Notable weekday programming on the station includes "Good Mornings", hosted by Emily Larkin. The show was formerly called "Chris and Monica in the Morning", since it was co-hosted by Chris Kellogg and Monica Senecal. On June 27, 2013, it was announced that Senecal would be retiring from radio and her last show would be July 5. Emily Larkin replaced her position, after which the show was referred to as "Chris and Emily". Kellogg left the show in July 2016. Today, Larkin hosts solo and is also the station's program director.

Other weekday programming includes the voice-tracked Rachel Marisay from 10:00 AM to 2:00 PM; Todd Alan from 2:00 PM to 7:00 PM; and syndicated host John Tesh from 7:00 PM to Midnight. The Midnight to 6:00 AM timeframe has no programming and contains only music and advertisements.

Weekend programming includes John Tesh episodes on Saturday mornings starting at 6:00 AM and going until 9:00 AM. Saturday afternoons and evenings are dedicated music-only timeframes. "Your Weekend with Jim Brickman" airs Sunday mornings from 7:00 AM to 11:00 AM. The station computer treats this as a music-only timeframe—Brickman's own playlist airs during this time. At 7:00 PM, John Tesh airs, starting the cycle over again.

==Alumni==
Sarah Hunter was part of the KPLA dating back to 1987 and the "K102" days of the radio station. She was co-host on the morning show with a variety of male counterparts, including J. R. Greely, Rob Carson, Tom Bradley and Kevin Hilley. Sarah retired from radio in May 2005.

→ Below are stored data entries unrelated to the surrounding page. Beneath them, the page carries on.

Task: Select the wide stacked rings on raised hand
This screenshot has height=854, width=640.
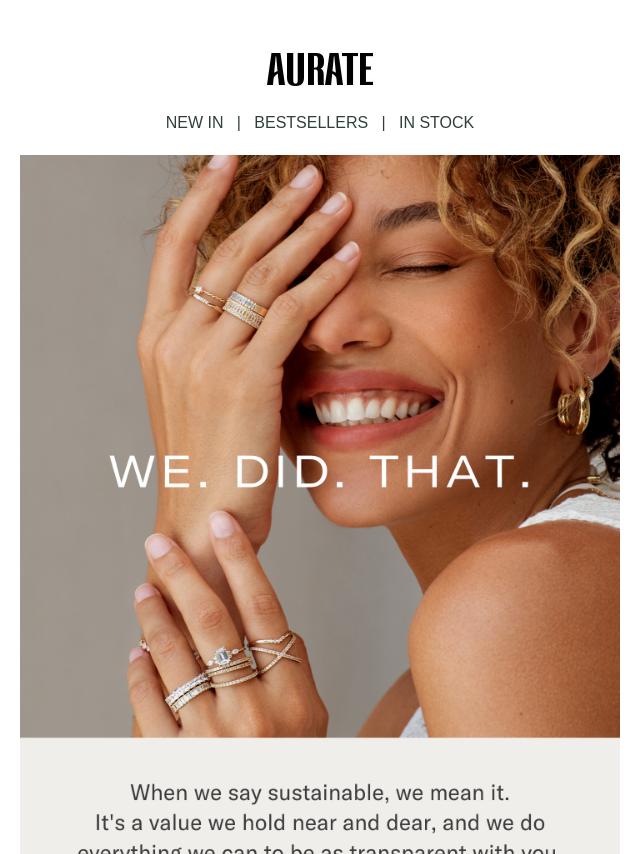Action: [x=245, y=309]
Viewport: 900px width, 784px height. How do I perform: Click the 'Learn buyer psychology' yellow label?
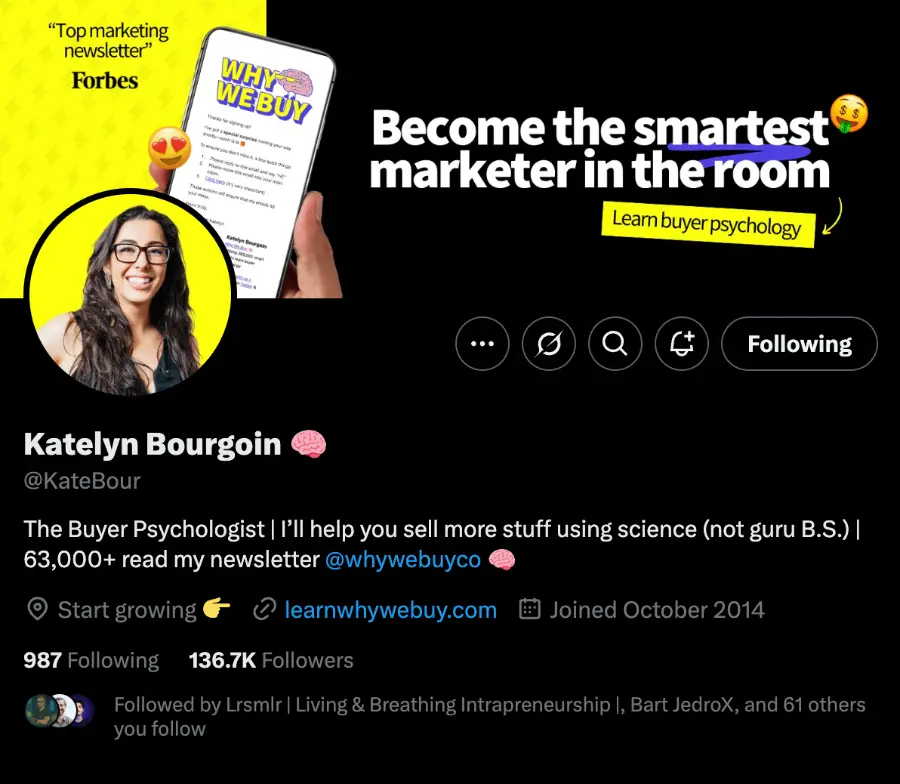(x=708, y=224)
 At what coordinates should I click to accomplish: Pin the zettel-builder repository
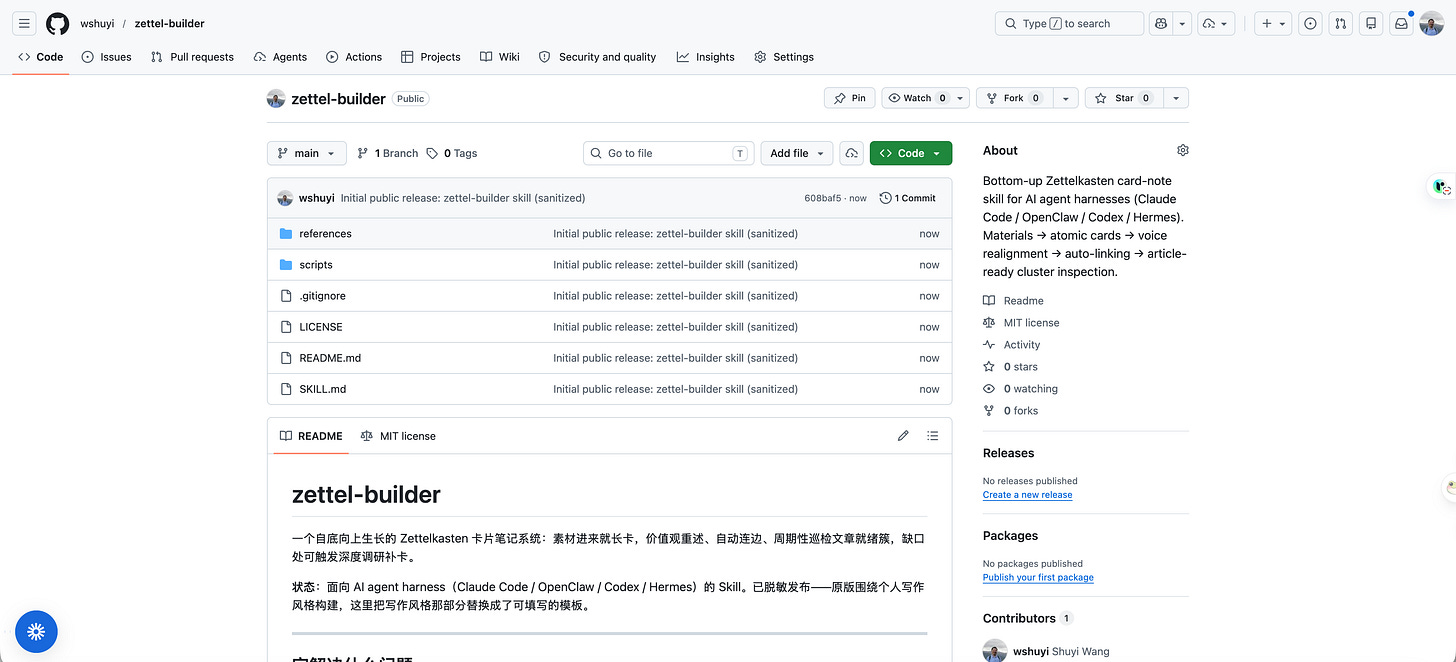coord(850,98)
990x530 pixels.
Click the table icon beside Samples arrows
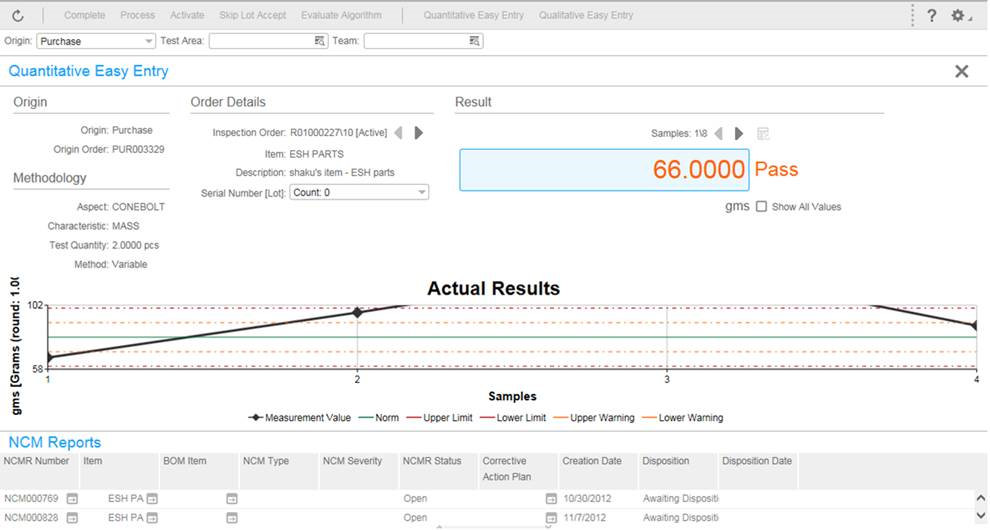(763, 134)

Chris Kellogg's history as part of Columbia radio dates back to 1985 with 98.3 KFMZ. In November 1994, he was part of a new radio station in Columbia, KOQL 102.3, known as KOOL 102.3. NCD Broadcasting was the original company that started KOQL-FM under a local marketing agreement with KPLA's parent company. KOQL-FM was later bought by KPLA's parent company and in 2002, Kellogg was moved to middays on KPLA.

Tom Bradley's career in Columbia started with KTGR-AM when the radio station was broadcasting country music. After leaving the area in the 1980s, Tom returned to Columbia to launch KCLR-FM. He left KCLR for St. Louis and returned in 1994 to KPLA until 2002.